Getting Started with Skypilot

Prev Next

Introduction

Welcome to this introduction to SkyPilot, a powerful framework for running machine learning workloads on any cloud. This guide will walk you through the process of setting up and using SkyPilot to launch GPU-enabled instances, manage clusters, and run jobs efficiently across multiple cloud providers.

In the following sections, you'll learn how to:

  • Set up your environment with the necessary credentials

  • Create and launch a SkyPilot cluster

  • Connect to your cluster and verify its resources

  • Terminate your cluster and review costs

By the end of this guide, you'll have a solid understanding of how to leverage SkyPilot for your machine learning and data science projects. Let's get started!

Important Links

Main Site

Documentation

Step 1: Standard Installation

Launch a JupyterLab Notebook Server using the image kflow/skypilot-multi-cloud:v0.0.10

You can specify minimal RAM and GPU settings for this JupyterLab Notebook Server, since it’s going to be used to launch a GPU instance with SkyPilot.

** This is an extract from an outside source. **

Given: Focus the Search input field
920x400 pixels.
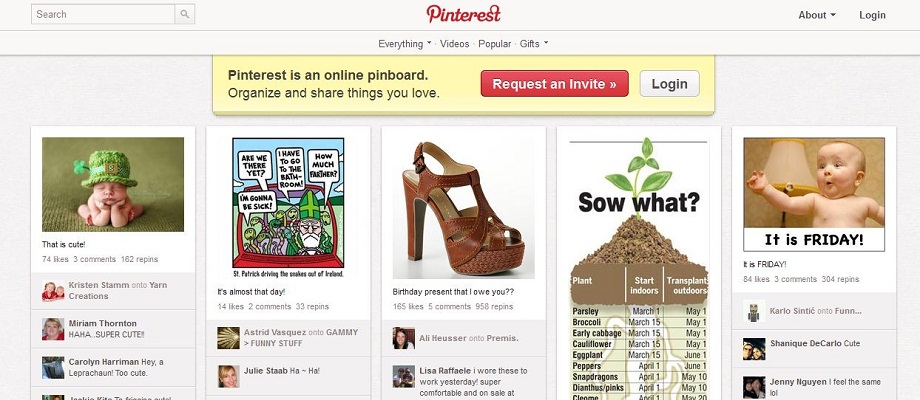Looking at the screenshot, I should (x=103, y=14).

Export AWS tokens for a user that has permissions to launch nodes in your cluster:

export AWS_REGION=ca-central-1
export AWS_ACCESS_KEY_ID=AKI*********************
export AWS_SECRET_ACCESS_KEY=8ae***********************

Run sky to make sure it’s installed:

Run sky statusto see the cluster status and the status of jobs, etc.:

Run sky check to see the status

Run these commands to create a necessary AWS config file. This can be empty since you exported your AWS_ environment variables already.

mkdir ~/.aws
touch ~/.aws/credentials

Step 2: Project App Installation (if applicable)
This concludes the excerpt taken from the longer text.